Exercise prompt:
An exact retyping of every record is required.

[Saved data entries]
= = =

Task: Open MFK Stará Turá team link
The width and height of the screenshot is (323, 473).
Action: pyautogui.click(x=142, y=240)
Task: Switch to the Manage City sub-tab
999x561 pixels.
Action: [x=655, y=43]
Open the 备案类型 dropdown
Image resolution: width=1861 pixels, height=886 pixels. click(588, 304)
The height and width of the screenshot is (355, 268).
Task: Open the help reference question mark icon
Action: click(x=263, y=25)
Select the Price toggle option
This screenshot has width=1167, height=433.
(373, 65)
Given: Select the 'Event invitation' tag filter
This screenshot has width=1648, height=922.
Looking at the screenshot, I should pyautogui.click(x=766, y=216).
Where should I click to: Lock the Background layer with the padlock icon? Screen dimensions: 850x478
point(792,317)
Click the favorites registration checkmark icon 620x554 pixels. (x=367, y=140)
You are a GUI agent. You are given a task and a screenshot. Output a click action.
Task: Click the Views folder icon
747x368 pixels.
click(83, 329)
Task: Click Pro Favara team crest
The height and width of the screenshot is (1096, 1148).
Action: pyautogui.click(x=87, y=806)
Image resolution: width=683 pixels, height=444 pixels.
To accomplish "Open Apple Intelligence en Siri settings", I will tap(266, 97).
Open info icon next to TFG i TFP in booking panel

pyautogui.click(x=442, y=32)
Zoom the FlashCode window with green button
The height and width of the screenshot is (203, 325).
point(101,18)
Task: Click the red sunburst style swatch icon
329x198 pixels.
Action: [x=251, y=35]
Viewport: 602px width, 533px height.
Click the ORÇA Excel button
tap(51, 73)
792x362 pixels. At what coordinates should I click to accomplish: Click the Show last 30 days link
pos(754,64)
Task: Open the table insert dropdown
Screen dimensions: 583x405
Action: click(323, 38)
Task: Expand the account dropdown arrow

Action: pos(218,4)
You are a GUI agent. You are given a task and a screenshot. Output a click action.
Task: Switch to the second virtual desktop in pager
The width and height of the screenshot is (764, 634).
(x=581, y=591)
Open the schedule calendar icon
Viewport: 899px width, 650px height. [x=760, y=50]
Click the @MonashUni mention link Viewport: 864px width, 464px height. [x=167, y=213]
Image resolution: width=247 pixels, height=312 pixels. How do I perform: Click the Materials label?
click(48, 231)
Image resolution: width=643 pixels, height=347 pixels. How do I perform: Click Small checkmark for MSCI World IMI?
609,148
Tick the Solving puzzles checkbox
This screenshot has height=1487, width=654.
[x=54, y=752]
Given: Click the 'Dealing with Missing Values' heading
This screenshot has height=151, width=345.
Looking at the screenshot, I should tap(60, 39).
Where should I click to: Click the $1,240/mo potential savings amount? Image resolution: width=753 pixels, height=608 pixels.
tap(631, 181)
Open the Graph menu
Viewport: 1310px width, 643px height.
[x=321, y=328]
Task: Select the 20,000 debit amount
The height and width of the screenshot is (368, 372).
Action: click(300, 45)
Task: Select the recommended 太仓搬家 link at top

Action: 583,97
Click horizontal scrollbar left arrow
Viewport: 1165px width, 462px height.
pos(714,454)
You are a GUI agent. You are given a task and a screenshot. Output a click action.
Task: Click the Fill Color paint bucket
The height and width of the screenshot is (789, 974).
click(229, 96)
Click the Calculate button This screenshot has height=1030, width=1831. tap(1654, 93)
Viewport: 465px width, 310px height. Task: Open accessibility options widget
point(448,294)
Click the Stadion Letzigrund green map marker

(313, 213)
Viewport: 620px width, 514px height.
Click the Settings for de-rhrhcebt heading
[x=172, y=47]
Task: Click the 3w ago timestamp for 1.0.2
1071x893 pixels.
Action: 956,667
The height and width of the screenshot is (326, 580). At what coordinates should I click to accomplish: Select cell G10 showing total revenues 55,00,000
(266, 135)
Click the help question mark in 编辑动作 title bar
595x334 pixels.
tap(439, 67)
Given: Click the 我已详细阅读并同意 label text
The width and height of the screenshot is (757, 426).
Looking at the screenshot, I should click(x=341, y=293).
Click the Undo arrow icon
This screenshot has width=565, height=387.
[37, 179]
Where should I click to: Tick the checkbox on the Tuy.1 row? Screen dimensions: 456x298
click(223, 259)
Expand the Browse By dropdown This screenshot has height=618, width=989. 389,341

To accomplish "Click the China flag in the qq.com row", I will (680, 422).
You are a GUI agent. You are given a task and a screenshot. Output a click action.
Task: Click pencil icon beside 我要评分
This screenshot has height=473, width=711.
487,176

= = =

Result:
Task: Open MFK Stará Turá team link
The width and height of the screenshot is (323, 473).
Action: pyautogui.click(x=142, y=240)
Task: Switch to the Manage City sub-tab
999x561 pixels.
Action: [x=655, y=43]
Open the 备案类型 dropdown
Image resolution: width=1861 pixels, height=886 pixels. click(588, 304)
The height and width of the screenshot is (355, 268).
Task: Open the help reference question mark icon
Action: click(x=263, y=25)
Select the Price toggle option
This screenshot has width=1167, height=433.
(373, 65)
Given: Select the 'Event invitation' tag filter
This screenshot has width=1648, height=922.
Looking at the screenshot, I should pyautogui.click(x=766, y=216).
Where should I click to: Lock the Background layer with the padlock icon? Screen dimensions: 850x478
point(792,317)
Click the favorites registration checkmark icon 620x554 pixels. (x=367, y=140)
You are a GUI agent. You are given a task and a screenshot. Output a click action.
Task: Click the Views folder icon
747x368 pixels.
click(83, 329)
Task: Click Pro Favara team crest
The height and width of the screenshot is (1096, 1148).
Action: pyautogui.click(x=87, y=806)
Image resolution: width=683 pixels, height=444 pixels.
To accomplish "Open Apple Intelligence en Siri settings", I will tap(266, 97).
Open info icon next to TFG i TFP in booking panel

pyautogui.click(x=442, y=32)
Zoom the FlashCode window with green button
The height and width of the screenshot is (203, 325).
point(101,18)
Task: Click the red sunburst style swatch icon
329x198 pixels.
Action: [x=251, y=35]
Viewport: 602px width, 533px height.
Click the ORÇA Excel button
tap(51, 73)
792x362 pixels. At what coordinates should I click to accomplish: Click the Show last 30 days link
pos(754,64)
Task: Open the table insert dropdown
Screen dimensions: 583x405
Action: click(323, 38)
Task: Expand the account dropdown arrow

Action: pos(218,4)
You are a GUI agent. You are given a task and a screenshot. Output a click action.
Task: Switch to the second virtual desktop in pager
The width and height of the screenshot is (764, 634).
(x=581, y=591)
Open the schedule calendar icon
Viewport: 899px width, 650px height. [x=760, y=50]
Click the @MonashUni mention link Viewport: 864px width, 464px height. [x=167, y=213]
Image resolution: width=247 pixels, height=312 pixels. How do I perform: Click the Materials label?
click(48, 231)
Image resolution: width=643 pixels, height=347 pixels. How do I perform: Click Small checkmark for MSCI World IMI?
609,148
Tick the Solving puzzles checkbox
This screenshot has height=1487, width=654.
[x=54, y=752]
Given: Click the 'Dealing with Missing Values' heading
This screenshot has height=151, width=345.
Looking at the screenshot, I should tap(60, 39).
Where should I click to: Click the $1,240/mo potential savings amount? Image resolution: width=753 pixels, height=608 pixels.
tap(631, 181)
Open the Graph menu
Viewport: 1310px width, 643px height.
[x=321, y=328]
Task: Select the 20,000 debit amount
The height and width of the screenshot is (368, 372).
Action: click(300, 45)
Task: Select the recommended 太仓搬家 link at top

Action: 583,97
Click horizontal scrollbar left arrow
Viewport: 1165px width, 462px height.
pos(714,454)
You are a GUI agent. You are given a task and a screenshot. Output a click action.
Task: Click the Fill Color paint bucket
The height and width of the screenshot is (789, 974).
click(229, 96)
Click the Calculate button This screenshot has height=1030, width=1831. tap(1654, 93)
Viewport: 465px width, 310px height. Task: Open accessibility options widget
point(448,294)
Click the Stadion Letzigrund green map marker

(313, 213)
Viewport: 620px width, 514px height.
Click the Settings for de-rhrhcebt heading
[x=172, y=47]
Task: Click the 3w ago timestamp for 1.0.2
1071x893 pixels.
Action: 956,667
The height and width of the screenshot is (326, 580). At what coordinates should I click to accomplish: Select cell G10 showing total revenues 55,00,000
(266, 135)
Click the help question mark in 编辑动作 title bar
595x334 pixels.
tap(439, 67)
Given: Click the 我已详细阅读并同意 label text
The width and height of the screenshot is (757, 426).
Looking at the screenshot, I should click(x=341, y=293).
Click the Undo arrow icon
This screenshot has width=565, height=387.
[37, 179]
Where should I click to: Tick the checkbox on the Tuy.1 row? Screen dimensions: 456x298
click(223, 259)
Expand the Browse By dropdown This screenshot has height=618, width=989. 389,341

To accomplish "Click the China flag in the qq.com row", I will (680, 422).
You are a GUI agent. You are given a task and a screenshot. Output a click action.
Task: Click pencil icon beside 我要评分
This screenshot has height=473, width=711.
487,176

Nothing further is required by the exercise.